**PROVIDED INFORMATION**:
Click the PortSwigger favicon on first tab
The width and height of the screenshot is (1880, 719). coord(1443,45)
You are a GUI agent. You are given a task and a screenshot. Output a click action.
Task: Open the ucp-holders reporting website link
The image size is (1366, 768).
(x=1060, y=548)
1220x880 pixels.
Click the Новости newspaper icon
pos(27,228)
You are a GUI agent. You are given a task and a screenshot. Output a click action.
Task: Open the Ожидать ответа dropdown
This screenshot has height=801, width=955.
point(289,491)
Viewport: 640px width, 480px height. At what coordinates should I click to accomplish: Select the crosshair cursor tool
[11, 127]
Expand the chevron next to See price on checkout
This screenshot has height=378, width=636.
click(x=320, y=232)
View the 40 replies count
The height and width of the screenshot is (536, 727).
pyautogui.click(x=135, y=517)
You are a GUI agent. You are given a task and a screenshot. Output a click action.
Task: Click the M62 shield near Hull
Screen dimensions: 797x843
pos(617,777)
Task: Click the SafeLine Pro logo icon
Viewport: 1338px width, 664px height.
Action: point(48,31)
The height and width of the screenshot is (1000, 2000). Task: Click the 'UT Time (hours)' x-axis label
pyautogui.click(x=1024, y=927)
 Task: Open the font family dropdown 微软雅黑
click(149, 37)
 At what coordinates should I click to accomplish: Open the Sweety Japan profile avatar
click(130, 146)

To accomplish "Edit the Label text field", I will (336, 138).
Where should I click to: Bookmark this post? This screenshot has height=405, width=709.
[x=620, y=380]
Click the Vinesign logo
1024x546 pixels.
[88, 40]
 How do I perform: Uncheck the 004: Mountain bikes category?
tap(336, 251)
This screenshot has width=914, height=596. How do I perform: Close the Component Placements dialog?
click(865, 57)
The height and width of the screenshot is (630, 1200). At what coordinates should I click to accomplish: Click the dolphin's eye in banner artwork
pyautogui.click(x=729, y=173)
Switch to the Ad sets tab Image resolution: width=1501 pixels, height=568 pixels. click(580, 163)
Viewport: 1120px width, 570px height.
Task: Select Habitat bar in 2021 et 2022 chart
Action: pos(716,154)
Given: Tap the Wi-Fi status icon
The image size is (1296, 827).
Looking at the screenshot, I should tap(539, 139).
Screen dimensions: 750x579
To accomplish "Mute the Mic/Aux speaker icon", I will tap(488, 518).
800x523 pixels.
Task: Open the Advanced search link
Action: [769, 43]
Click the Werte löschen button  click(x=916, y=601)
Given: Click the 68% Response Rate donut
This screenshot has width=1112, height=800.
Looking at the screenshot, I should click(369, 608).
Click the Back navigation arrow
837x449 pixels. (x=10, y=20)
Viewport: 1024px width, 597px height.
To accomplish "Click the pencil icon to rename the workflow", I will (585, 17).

**EXERCISE**:
Please repeat each line from the one with "The height and width of the screenshot is (630, 1200)." through the last line of the data above, and add nothing.

**COMPLETED TASK**:
The height and width of the screenshot is (630, 1200). At what coordinates should I click to accomplish: Click the dolphin's eye in banner artwork
pyautogui.click(x=729, y=173)
Switch to the Ad sets tab Image resolution: width=1501 pixels, height=568 pixels. click(580, 163)
Viewport: 1120px width, 570px height.
Task: Select Habitat bar in 2021 et 2022 chart
Action: pos(716,154)
Given: Tap the Wi-Fi status icon
The image size is (1296, 827).
Looking at the screenshot, I should tap(539, 139).
Screen dimensions: 750x579
To accomplish "Mute the Mic/Aux speaker icon", I will tap(488, 518).
800x523 pixels.
Task: Open the Advanced search link
Action: [769, 43]
Click the Werte löschen button  click(x=916, y=601)
Given: Click the 68% Response Rate donut
This screenshot has width=1112, height=800.
Looking at the screenshot, I should click(369, 608).
Click the Back navigation arrow
837x449 pixels. (x=10, y=20)
Viewport: 1024px width, 597px height.
To accomplish "Click the pencil icon to rename the workflow", I will (585, 17).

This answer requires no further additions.